SUPPLIED MATERIAL:
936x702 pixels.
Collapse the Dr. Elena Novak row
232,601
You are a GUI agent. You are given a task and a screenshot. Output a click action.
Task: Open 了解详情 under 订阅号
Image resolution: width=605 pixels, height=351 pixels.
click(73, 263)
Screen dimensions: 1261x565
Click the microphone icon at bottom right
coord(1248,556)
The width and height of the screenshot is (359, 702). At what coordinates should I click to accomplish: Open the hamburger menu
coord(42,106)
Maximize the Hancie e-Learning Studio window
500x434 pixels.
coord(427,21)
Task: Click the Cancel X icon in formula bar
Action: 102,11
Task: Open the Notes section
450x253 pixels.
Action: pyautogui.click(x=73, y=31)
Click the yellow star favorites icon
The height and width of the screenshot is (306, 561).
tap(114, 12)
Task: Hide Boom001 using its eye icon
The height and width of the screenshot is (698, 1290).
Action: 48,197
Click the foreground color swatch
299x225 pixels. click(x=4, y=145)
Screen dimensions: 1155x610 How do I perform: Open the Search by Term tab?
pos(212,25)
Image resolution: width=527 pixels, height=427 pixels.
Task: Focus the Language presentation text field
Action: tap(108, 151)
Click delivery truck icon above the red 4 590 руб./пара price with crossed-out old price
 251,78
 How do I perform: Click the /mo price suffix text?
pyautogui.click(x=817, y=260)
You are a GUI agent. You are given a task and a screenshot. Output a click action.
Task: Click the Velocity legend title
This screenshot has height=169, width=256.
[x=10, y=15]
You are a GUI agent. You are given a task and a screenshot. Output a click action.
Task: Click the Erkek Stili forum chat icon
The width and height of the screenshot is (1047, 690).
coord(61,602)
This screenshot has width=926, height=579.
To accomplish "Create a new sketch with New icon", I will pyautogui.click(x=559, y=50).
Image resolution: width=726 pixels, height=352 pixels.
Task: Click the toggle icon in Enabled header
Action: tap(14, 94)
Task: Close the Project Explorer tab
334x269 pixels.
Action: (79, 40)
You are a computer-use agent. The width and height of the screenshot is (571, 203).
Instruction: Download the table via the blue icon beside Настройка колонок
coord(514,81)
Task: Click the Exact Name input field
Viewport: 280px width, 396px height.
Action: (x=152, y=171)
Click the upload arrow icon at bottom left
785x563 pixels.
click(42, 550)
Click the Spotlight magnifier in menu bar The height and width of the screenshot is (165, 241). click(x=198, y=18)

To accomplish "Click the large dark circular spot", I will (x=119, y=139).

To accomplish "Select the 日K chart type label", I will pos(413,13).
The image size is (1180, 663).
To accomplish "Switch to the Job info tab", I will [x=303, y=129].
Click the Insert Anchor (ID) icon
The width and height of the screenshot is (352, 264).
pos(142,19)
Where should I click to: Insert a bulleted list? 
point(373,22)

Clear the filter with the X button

YOUR INSTRUCTIONS: Once the line that contains "Task: Click the Erkek Stili forum chat icon" is found, please give it again exactly, along with each line that comes after it, through the last line of the entries.

REPLY TO THE EXERCISE:
Task: Click the Erkek Stili forum chat icon
The width and height of the screenshot is (1047, 690).
coord(61,602)
This screenshot has width=926, height=579.
To accomplish "Create a new sketch with New icon", I will pyautogui.click(x=559, y=50).
Image resolution: width=726 pixels, height=352 pixels.
Task: Click the toggle icon in Enabled header
Action: tap(14, 94)
Task: Close the Project Explorer tab
334x269 pixels.
Action: (79, 40)
You are a computer-use agent. The width and height of the screenshot is (571, 203).
Instruction: Download the table via the blue icon beside Настройка колонок
coord(514,81)
Task: Click the Exact Name input field
Viewport: 280px width, 396px height.
Action: (x=152, y=171)
Click the upload arrow icon at bottom left
785x563 pixels.
click(42, 550)
Click the Spotlight magnifier in menu bar The height and width of the screenshot is (165, 241). click(x=198, y=18)

To accomplish "Click the large dark circular spot", I will (x=119, y=139).

To accomplish "Select the 日K chart type label", I will pos(413,13).
The image size is (1180, 663).
To accomplish "Switch to the Job info tab", I will [x=303, y=129].
Click the Insert Anchor (ID) icon
The width and height of the screenshot is (352, 264).
pos(142,19)
Where should I click to: Insert a bulleted list? 
point(373,22)

Clear the filter with the X button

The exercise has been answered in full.